**WORK INSTRUCTION 1**
Answer these questions using the excerpt on Saudi Arabia and Iran:
(a) Which three subjects make up the "three r's" that the school teaches?
(b) How long will it take for the extremists to age out of their extremism?
(c) Who replaced Iran's democratically elected government after the coup the U.S. engineered?
**WORK INSTRUCTION 2**
Can you write out, character for character, the lines of the records from the line with "The height and width of the screenshot is (481, 1462)." up to and including the line with "y-tick-label: 17.5 is"?

START EXCERPT TO READ

The school teaches the three r's, reading, writing, and 'rithmetic.  But the curriculum also includes mandatory religious instruction.  And the religious instruction is, what else, the extremist Wahhabi form of Islam.  In many parts of the Muslim world, and definitely in Pakistan, the public school system is terrible.  Poor parents end up choosing between sending their children to Wahhabi Madrassas and their children getting no education at all.

Some parents and children are able to resist getting sucked into the extremist aspects of Wahhabi, but many aren't.  If you want to know where all the Islamic extremists come from, the main source is Wahhabi Madrasas spread all across the poorer (either economically poorer, or poorer in terms of good government) Muslim countries.  And it all comes from the internal dynamics of Saudi Arabia.

For many decades the west has been dependent on oil.  And the oil supply has been tight a lot of the time.  This has put Saudi Arabia in the cat bird seat.  That has forced U.S. officials, and officials from all over the developed world, to cast a blind eye at what has been going on.  Muslim extremists are just an unavoidable part of the price we pay to run our economies on oil.

But we are better positioned than we have been in more than a hundred years to break the cycle.  We don't need Saudi Arabia the way we have in the past.  And that means that we have the capability to deal with Saudi Arabia as it is, rather than Saudi Arabi we are forced to pretend exists.

One problem is that even if we were able to get Saudi support for Madrassas to end immediately, the problem will drag on for many years.  Many Madrasas will likely continue in business for some time after Saudi support is cut off.  And they have been turning out crop after crop of extremists for many years now.   It will take twenty to forty years for those extremists to get old enough to age out of their extremism.  But, as they say, step one is to stop digging.

With that let me turn to Iran.  The U.S. and Iran go back to the '50s.  Back then a democratically elected government was going after the British oil concession.  The British turned to the U.S. for help.  The U.S. elbowed the British out of the picture, and engineered a coup d'état that replaced the democratically elected government with the Shah.  This is only one of several examples of the U.S. engineering the downfall of democratic governments for one reason or another.

Anyhow, decades later a home grown revolution kicked the Shah out and put the current religiously based government in control.  Needless to say, there was bad blood on both sides by this point.  Like the Chinese, Iran is based on an ancient and long standing culture, the Persians.  And no culture endures without knowing how to build and nurture an economy.

END EXCERPT TO READ
START INFORMATION PROVIDED

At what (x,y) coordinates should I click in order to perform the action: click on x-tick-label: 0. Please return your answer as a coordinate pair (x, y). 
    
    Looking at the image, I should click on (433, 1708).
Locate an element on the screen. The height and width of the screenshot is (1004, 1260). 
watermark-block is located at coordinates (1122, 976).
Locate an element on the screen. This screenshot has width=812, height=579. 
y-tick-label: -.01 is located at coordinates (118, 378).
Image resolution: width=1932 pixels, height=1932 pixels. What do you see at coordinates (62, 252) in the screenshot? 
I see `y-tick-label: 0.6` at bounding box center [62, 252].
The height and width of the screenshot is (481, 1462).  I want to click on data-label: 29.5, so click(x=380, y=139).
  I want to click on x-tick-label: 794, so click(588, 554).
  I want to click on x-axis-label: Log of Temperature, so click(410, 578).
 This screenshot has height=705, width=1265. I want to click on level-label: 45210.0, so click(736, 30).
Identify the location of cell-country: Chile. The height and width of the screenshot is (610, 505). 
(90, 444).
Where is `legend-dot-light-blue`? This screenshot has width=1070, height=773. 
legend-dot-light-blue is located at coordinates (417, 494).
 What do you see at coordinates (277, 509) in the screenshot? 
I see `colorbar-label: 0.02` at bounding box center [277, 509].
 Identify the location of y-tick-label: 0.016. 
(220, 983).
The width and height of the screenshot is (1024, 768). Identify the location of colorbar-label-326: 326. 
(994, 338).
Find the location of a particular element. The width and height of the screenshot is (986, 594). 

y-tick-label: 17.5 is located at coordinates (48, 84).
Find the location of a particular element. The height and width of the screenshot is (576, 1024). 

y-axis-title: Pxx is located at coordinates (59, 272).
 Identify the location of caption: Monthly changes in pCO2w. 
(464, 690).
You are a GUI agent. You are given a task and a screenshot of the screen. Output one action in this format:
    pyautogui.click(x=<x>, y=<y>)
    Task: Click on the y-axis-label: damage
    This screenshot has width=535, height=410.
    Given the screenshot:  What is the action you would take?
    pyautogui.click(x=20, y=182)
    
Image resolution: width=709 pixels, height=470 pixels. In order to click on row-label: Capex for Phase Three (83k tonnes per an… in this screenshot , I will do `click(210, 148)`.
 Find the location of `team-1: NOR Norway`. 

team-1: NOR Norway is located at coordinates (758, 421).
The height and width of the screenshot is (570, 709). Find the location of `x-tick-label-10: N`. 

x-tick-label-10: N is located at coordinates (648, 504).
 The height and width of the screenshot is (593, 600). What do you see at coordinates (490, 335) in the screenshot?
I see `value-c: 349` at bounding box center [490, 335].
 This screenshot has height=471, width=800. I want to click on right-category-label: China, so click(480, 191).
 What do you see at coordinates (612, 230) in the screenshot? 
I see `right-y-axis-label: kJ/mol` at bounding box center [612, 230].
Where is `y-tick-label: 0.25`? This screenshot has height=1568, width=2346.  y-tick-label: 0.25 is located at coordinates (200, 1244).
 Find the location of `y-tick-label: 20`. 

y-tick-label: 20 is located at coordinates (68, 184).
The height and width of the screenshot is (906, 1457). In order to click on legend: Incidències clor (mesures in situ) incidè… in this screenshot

END INFORMATION PROVIDED

**RESPONSE BOX 1**
(a) Reading, writing, and 'rithmetic.
(b) Twenty to forty years.
(c) The Shah.

**RESPONSE BOX 2**
The height and width of the screenshot is (481, 1462).  I want to click on data-label: 29.5, so click(x=380, y=139).
  I want to click on x-tick-label: 794, so click(588, 554).
  I want to click on x-axis-label: Log of Temperature, so click(410, 578).
 This screenshot has height=705, width=1265. I want to click on level-label: 45210.0, so click(736, 30).
Identify the location of cell-country: Chile. The height and width of the screenshot is (610, 505). 
(90, 444).
Where is `legend-dot-light-blue`? This screenshot has width=1070, height=773. 
legend-dot-light-blue is located at coordinates (417, 494).
 What do you see at coordinates (277, 509) in the screenshot? 
I see `colorbar-label: 0.02` at bounding box center [277, 509].
 Identify the location of y-tick-label: 0.016. 
(220, 983).
The width and height of the screenshot is (1024, 768). Identify the location of colorbar-label-326: 326. 
(994, 338).
Find the location of a particular element. The width and height of the screenshot is (986, 594). 

y-tick-label: 17.5 is located at coordinates (48, 84).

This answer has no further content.